NP. I know someone who did this. Now in his fifties, it is not a good situation. He was a very hard worker and provider for his family, and she stayed home. She has significant trusts in her name and in the name of her kids. Her parents contributed some money for a down payment but for the most part, their daily lifestyle entirely depends on his work, except for expensive vacations put on by her parents (where they vacation with the parents).

He is exhausted now from years of work (50-60 hour weeks since they married). He wants to retire. If they were willing to allow her trusts to be touched, they could. But she and her family will not allow the trusts to be touched, and she will not agree to a downgrade in lifestyle. She is also refusing to work, and has threatened that if they divorce, she will sue for full custody and lifetime alimony, which she has a good chance of getting (they’d pay for the best lawyer, he could not afford one they would pay for). So, essentially, his labor is building their family trust that he can’t touch, and the power differential is threatening to keep him from his kids. He is trapped.
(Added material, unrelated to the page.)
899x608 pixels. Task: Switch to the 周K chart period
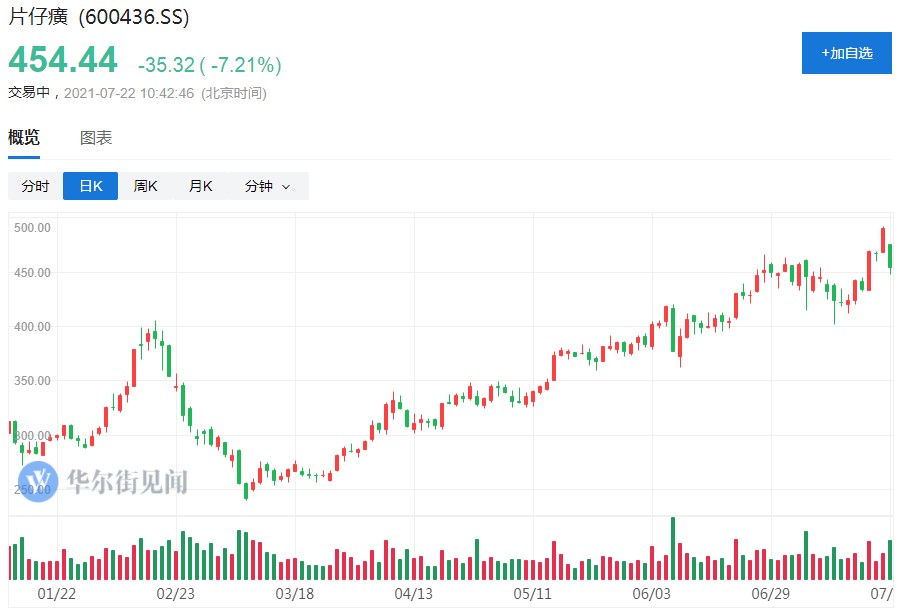145,186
Watching this all play out, I would never recommend a son marry into that sort of situation. It is extremely toxic.
Anonymous
Anonymous wrote:Its wonderful for the man. His wife comes with housing and college funds for children. She also comes with country club membership, family vacation homes, professional connections and her own money. The man does not have ownership of the house, but, he does not have to pay the mortgage either. He can take all his money and invest most of it. He does not have to save for college for his kids. He does not have to pay for anything but food and medicines when he retires. His housing is provided to him for the rest of his life for FREE.

In other words, he can have a lovely life, lovely wife, lovely kids without being a provider.


Not if they co-mingle salaries. He has to keep his income completely separate.

And his housing only exists so long as he is still married. He could end up homeless if she walks out.

It’s not a good situation.
Anonymous
Your life is much easier as long as relationships are genuine and positive between you, your spouse, and their family.

But so long as your lifestyle is partially dependent on family resources, the underlying power dynamic (between you and your spouse, between your spouse and their family) is always there and can make conflicts much more hurtful and challenging to resolve than if there were no family money.